Das 19 mil crianças que a Ucrânia diz que foram sequestradas, apenas 387 puderam regressar às suas famílias. O Kremlin alega proteger as crianças do conflito ao levá-las para a Rússia.

Moscou quer atrair mais estrangeiros para as Forças Armadas

O decreto assinado na última quinta-feira também acelera o processo de concessão de cidadania russa para estrangeiros que se alistarem nas Forças Armadas. O prazo de tramitação caiu de três para um mês.

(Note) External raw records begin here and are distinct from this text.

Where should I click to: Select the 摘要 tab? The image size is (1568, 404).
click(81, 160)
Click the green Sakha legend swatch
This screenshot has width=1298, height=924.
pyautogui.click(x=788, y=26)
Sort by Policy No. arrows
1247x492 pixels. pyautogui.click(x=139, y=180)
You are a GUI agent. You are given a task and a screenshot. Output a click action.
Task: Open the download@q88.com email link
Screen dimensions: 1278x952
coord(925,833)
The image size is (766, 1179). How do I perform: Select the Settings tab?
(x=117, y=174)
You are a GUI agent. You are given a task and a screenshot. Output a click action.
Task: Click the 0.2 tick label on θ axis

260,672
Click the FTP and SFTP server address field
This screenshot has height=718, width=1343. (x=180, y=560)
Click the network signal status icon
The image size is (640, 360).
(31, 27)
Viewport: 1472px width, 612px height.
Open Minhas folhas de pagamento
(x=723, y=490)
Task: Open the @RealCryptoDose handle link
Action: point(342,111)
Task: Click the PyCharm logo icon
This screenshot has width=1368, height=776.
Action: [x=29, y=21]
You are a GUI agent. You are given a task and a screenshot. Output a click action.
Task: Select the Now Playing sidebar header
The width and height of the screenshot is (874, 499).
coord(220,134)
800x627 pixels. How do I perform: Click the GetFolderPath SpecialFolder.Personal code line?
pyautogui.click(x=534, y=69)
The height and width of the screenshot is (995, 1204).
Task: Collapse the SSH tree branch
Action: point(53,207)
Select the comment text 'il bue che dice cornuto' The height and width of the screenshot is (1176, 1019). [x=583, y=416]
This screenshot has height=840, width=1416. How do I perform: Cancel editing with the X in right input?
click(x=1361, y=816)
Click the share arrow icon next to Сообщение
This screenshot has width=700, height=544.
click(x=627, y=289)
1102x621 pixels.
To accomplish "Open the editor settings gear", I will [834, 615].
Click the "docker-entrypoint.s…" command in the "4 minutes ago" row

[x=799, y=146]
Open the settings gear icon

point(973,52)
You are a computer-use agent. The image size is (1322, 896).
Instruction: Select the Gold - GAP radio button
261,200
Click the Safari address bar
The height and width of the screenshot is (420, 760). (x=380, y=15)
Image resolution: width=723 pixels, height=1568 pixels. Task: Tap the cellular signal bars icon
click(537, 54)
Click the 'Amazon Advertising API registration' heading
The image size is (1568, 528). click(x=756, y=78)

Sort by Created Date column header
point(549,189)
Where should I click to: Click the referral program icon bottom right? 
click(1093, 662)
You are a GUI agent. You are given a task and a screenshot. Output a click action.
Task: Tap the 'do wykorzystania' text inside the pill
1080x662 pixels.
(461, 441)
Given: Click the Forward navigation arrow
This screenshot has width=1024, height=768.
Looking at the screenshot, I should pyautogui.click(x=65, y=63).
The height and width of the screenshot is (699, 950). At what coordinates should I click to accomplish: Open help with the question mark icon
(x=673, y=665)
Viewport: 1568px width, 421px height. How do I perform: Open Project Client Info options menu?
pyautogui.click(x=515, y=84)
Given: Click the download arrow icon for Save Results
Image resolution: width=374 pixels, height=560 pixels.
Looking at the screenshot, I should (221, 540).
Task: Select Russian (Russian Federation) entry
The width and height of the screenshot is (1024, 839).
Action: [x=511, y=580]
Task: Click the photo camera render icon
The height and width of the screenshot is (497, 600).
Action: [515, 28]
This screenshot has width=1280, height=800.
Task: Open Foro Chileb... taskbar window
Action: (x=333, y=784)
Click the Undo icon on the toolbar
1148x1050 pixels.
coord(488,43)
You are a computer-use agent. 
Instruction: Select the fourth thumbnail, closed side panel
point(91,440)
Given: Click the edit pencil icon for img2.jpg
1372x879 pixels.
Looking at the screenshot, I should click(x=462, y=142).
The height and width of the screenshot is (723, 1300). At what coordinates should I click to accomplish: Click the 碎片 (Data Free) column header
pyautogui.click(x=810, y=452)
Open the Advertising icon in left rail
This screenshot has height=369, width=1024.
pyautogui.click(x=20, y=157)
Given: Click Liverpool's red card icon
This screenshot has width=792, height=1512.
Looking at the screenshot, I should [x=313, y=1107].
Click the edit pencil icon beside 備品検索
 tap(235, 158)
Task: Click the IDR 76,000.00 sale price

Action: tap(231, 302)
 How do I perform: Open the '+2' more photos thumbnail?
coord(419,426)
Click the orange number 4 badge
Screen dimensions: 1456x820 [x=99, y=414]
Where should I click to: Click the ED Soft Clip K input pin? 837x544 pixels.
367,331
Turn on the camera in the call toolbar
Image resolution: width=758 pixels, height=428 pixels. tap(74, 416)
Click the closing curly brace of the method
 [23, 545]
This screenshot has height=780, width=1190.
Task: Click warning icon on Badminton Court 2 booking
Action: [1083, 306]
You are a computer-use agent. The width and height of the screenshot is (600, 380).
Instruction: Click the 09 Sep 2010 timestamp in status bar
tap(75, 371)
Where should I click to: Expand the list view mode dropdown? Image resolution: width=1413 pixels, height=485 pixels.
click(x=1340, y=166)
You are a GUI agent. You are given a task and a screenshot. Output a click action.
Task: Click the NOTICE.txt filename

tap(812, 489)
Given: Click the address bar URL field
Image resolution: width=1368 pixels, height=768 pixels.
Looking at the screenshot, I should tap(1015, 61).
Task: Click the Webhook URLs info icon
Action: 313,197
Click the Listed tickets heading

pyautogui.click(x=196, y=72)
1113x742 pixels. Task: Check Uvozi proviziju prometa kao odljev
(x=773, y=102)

Soldado russo carrega munição dentro de uma floresta
Soldado russo na guerra na Ucrânia: Moscou quer atrair estrangeiros com promessa de cidadania simplificada.Foto: Stanislav Krasilnikov/SNA/IMAGO

A medida veio em meio a relatos frequentes na mídia sobre operações policiais visando migrantes no país. Pessoas detidas nessas ações estariam muitas vezes sendo orientadas e até mesmo pressionadas a assinar contratos para servir nas Forças Armadas. Aqueles que adquiriram recentemente a cidadania estão sendo enviados aos escritórios de alistamento para determinar se são elegíveis para o serviço militar obrigatório.

A operação mais recente, noticiada pelo jornal independente Novaya Gazeta, ocorreu na véspera de Ano Novo em São Petersburgo e resultou na detenção de mais de 3 mil migrantes. Segundo uma fonte policial anônima citada pela reportagem, a ação tinha por objetivo recrutar homens para o Exército.

Ímã para centenas de milhares de pessoas vindas de países mais pobres da Ásia Central, a Rússia já facilitou a aquisição de cidadania em outras ocasiões desde a eclosão da guerra.

Os que assinaram, em setembro de 2022, contratos de ao menos um ano de duração com o Exército, e que combateram por ao menos seis meses na guerra na Ucrânia, foram dispensados da exigência de demonstrar conhecimentos suficientes da língua russa e de comprovar estadia legal no país por ao menos cinco anos. Esses processos também tramitaram em velocidade superior, de até três meses.

Em maio de 2023, outro decreto eliminou o critério de seis meses de combate, passando a beneficiar qualquer um que tivesse assinado contrato de ao menos um ano de serviço com as Forças Armadas durante a "operação militar especial" na Ucrânia.

Desde o início da invasão, o Kremlin já mobilizou um total de 1,32 milhão de combatentes – entre eles estariam até mesmo presidiários, atraídos sob a promessa de anistia.

Pelo novo decreto, aqueles que assinarem contrato com as Forças Armadas não poderão rescindi-lo. O Exército também fica liberado para convocar reservistas adicionais e manter os já alistados em serviço por tempo indeterminado.

O Ministério de Defesa do Reino Unido calcula que a guerra na Ucrânia tenha custado à Rússia até agora entre 150 mil e 190 mil soldados, entre mortos e feridos, e que este número pode chegar a 500 mil até o final de 2024. Nas estimativas dos americanos, o número de baixas seria ainda maior: 315 mil.